Task requirements — With the pictures omitted, write out all of the listing exactly.

━━━ Source information

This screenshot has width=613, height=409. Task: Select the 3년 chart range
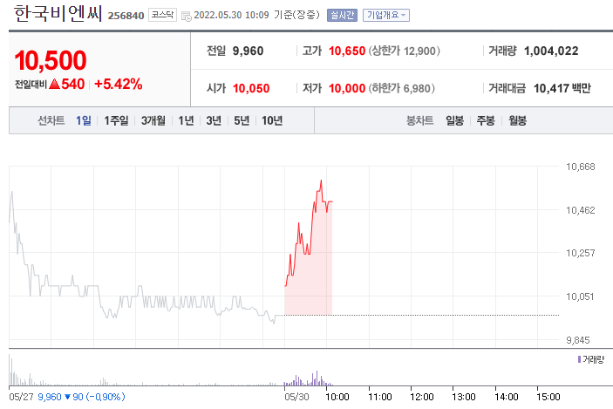click(x=214, y=120)
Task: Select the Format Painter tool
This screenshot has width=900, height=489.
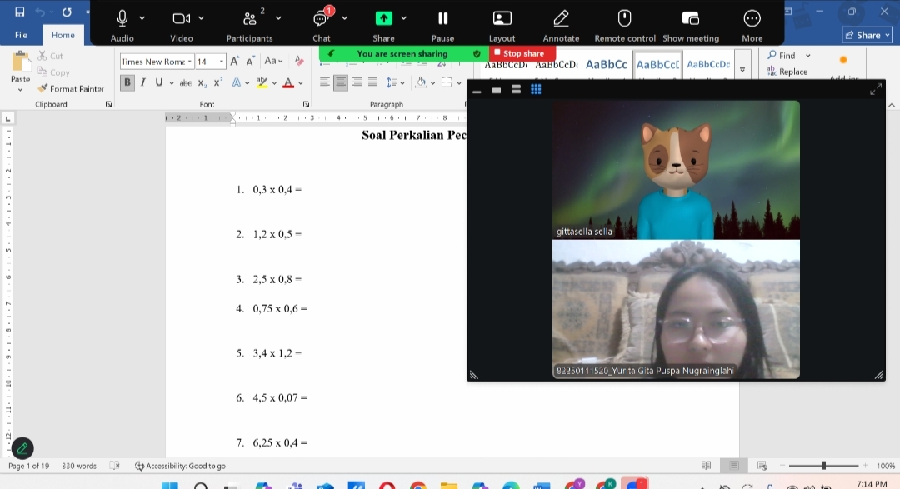Action: pyautogui.click(x=71, y=88)
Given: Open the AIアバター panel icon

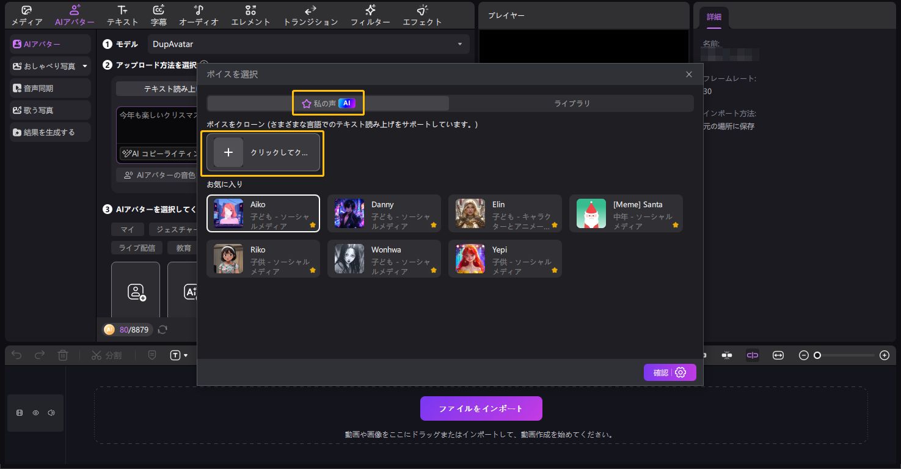Looking at the screenshot, I should [73, 15].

━━━━━━

Answer for the task —
This screenshot has width=613, height=409. Task: Select the 3년 chart range
click(x=214, y=120)
Task: Select the Format Painter tool
This screenshot has width=900, height=489.
Action: pyautogui.click(x=71, y=88)
Given: Open the AIアバター panel icon

Looking at the screenshot, I should [73, 15].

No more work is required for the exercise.